Activity:
In the text about Trash Tiki, roughly how many drinks were made from the bar waste collected when The Green Hustle launched at the Athens Bar Show?

Page text:
When Trash Tiki sets up one of its pop-up bars (Trash Tiki is also an online resource to learn anti-waste tips), Ramage and Griffith take inventory of the hosting bar or restaurant’s trash bin. At one pop-up, they created a coconut syrup from spent coconut fibers. During the Hong Kong pop-up, the entire city’s bartenders were on a What’s App thread and, with a simple text, Trash Tiki had bartenders and chefs around the metropolis dropping off throw-aways from their kitchens.

Trash Tiki launched in 2016 as a simple recipe platform, but Ramage and Griffith took the show on the road in 2017 for a 10-month trip to educate bartenders about anti-waste, particularly how to tell someone they’re drinking from the trash.

Creating a new punk rock “language” of talking about cocktail sustainability has brought a spotlight to the trash cocktail movement. And everyone wants to go dumpster diving.

The Green Hustle with Absolut

Absolut Vodka just launched a sustainability initiative called The Green Hustle with the goal of reducing bar waste. Absolut enlisted Trash Tiki to help since, duh, Griffith and Ramage are the founding mother and father.

“Distilleries can be such big wasteful industries. Absolut is one of the most sustainable distilleries in the world, doing a lot of really cool shit to reduce their footprint. The Green Hustle is a new way to talk about it, a little more hip-hop,” says Ramage. “We launched The Green Hustle at the Athens Bar Show where a big motor-powered bike with a cart on the back drove all over Athens and picked up waste from bars. They brought it back to the prep area and made about 8,000 drinks.”

The Green Hustle’s website includes simple “hustles” bartenders can start using to be more sustainable. There’s also a recipe for “lime stock” that uses leftover lime husks, water, sugar, and some acid you can buy at a homebrew store, so instead of buying (and throwing away most of) a bushel of limes for your next house party, you can make this stock.

[Stored records]
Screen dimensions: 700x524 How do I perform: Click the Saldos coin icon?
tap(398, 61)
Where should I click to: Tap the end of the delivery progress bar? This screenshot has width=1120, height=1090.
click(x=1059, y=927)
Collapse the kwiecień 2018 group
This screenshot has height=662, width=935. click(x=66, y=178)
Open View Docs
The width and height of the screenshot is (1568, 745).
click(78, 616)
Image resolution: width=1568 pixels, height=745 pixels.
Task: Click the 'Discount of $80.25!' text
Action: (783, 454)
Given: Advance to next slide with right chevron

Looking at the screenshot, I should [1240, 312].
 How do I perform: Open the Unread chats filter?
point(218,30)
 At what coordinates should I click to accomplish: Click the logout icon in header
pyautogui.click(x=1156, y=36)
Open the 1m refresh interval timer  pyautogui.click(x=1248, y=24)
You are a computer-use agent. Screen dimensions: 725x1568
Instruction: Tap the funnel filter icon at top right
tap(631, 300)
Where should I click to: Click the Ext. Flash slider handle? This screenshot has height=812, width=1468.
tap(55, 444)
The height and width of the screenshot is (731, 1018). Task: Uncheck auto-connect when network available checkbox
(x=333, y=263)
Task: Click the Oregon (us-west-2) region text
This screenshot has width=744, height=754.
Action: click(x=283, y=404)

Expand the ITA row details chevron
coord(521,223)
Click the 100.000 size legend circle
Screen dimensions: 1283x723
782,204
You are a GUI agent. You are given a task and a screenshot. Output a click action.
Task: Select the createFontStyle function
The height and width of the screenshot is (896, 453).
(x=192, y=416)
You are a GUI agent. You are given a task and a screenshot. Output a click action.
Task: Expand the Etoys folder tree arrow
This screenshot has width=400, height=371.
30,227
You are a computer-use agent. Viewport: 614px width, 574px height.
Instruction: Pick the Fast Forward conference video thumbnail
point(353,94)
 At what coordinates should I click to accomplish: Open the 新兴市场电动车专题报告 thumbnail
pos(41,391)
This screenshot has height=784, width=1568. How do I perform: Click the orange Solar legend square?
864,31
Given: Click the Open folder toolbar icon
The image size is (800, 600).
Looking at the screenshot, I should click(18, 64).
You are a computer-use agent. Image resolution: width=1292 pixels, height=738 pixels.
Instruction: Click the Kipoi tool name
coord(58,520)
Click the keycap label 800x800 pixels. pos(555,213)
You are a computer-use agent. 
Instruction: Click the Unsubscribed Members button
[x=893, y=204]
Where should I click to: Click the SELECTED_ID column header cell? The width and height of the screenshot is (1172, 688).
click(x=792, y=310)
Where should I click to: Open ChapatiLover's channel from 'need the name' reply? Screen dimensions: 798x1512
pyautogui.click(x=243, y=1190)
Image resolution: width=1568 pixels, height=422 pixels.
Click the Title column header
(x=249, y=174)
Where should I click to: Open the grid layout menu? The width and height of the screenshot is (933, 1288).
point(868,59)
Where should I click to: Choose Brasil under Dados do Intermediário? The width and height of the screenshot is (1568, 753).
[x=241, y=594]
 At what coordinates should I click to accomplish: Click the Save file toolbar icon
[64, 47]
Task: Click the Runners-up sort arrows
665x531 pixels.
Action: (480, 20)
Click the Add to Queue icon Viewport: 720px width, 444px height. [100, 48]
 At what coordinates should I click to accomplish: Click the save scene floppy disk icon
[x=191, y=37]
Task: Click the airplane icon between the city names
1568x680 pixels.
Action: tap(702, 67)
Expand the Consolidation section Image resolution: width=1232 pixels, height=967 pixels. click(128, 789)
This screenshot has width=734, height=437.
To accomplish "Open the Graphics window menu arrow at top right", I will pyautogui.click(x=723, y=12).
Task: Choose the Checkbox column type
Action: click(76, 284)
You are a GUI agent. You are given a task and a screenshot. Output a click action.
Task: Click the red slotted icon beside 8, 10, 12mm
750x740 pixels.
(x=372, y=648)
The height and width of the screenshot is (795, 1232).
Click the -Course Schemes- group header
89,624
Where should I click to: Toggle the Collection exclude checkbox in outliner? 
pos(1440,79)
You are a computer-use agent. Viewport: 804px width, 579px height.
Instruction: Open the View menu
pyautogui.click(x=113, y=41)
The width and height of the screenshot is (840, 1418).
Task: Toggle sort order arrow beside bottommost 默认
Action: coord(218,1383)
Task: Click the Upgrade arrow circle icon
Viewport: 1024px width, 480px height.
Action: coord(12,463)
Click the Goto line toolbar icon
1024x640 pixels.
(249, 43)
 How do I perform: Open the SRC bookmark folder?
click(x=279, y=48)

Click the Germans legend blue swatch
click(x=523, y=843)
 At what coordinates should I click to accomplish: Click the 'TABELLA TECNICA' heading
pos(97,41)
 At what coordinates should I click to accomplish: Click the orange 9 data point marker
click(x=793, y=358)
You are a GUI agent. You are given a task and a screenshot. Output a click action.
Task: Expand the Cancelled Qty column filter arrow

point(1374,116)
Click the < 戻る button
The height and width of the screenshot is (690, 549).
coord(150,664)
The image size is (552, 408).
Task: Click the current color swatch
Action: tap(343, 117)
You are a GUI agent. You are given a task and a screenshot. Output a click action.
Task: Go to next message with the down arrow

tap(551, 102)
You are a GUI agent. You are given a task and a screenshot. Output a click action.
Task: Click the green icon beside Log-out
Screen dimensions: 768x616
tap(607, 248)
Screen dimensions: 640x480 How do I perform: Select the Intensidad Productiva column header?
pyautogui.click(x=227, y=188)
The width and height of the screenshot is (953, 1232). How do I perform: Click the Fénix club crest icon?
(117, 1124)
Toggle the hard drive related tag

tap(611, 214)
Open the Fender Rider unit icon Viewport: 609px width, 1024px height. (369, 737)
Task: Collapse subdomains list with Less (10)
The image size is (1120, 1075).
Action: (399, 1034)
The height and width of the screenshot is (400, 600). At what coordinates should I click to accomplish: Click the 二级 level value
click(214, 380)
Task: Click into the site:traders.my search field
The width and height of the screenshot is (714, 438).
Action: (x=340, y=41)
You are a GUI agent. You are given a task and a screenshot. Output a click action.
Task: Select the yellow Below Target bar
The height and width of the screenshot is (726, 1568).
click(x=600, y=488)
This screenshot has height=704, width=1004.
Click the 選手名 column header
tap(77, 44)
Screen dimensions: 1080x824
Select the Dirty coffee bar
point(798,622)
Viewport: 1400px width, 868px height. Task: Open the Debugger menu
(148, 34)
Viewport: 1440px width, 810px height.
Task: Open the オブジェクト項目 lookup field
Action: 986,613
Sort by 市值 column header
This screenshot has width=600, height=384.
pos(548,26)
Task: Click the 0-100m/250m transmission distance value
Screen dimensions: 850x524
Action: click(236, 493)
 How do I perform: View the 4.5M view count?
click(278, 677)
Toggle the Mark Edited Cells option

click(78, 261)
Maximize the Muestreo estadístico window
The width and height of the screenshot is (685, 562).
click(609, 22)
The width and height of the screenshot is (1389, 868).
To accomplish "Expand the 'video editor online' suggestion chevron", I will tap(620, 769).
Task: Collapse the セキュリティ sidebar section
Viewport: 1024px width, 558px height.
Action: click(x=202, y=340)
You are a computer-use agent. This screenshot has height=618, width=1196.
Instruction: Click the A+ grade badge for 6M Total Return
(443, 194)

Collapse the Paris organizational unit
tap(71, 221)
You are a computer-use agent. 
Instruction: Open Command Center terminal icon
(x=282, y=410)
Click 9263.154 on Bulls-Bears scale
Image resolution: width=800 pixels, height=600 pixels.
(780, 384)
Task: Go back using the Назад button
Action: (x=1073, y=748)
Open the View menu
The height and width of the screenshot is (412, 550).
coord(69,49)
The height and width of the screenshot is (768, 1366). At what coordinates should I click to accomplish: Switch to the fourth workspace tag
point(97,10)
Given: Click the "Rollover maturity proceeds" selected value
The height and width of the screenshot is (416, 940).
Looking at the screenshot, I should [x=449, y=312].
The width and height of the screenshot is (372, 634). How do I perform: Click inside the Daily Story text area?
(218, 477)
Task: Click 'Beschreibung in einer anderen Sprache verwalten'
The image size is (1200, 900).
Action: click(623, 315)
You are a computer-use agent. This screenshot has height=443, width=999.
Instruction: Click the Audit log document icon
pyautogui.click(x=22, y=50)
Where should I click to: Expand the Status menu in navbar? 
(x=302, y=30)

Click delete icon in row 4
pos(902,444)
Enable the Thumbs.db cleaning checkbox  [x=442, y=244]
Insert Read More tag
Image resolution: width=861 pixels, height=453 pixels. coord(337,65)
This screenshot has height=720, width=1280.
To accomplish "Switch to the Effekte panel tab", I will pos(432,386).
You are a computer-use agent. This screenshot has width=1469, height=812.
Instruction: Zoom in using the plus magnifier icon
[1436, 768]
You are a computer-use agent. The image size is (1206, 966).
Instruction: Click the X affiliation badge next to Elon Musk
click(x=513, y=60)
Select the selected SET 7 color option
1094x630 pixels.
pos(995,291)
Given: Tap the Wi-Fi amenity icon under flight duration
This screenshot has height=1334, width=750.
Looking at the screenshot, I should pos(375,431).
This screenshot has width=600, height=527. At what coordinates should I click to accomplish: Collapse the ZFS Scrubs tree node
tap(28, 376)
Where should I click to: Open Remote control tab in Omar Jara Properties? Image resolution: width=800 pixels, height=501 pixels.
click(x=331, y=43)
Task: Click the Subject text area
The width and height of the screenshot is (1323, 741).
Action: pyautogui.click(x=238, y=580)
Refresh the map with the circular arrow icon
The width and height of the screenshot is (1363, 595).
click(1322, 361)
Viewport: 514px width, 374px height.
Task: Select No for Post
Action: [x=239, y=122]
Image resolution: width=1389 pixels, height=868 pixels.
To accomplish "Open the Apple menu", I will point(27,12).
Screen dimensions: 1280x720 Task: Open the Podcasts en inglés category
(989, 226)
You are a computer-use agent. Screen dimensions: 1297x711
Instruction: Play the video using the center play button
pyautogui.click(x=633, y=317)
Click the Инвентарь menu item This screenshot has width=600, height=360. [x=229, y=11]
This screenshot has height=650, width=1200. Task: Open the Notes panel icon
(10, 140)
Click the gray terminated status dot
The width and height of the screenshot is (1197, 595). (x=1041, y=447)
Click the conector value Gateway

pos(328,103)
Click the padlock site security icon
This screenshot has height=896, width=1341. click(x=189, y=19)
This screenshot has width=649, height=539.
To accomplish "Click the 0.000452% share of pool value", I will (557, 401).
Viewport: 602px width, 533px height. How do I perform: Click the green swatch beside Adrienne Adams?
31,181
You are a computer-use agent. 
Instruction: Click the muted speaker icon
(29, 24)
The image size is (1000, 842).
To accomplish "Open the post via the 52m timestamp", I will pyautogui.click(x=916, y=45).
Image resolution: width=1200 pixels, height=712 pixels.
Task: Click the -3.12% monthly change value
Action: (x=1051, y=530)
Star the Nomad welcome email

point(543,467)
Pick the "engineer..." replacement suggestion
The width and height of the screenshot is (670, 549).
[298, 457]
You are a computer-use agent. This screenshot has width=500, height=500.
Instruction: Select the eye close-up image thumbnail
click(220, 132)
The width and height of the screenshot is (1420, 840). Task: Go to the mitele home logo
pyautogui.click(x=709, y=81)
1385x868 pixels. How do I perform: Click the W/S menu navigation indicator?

Output of the exercise:
About 8,000 drinks.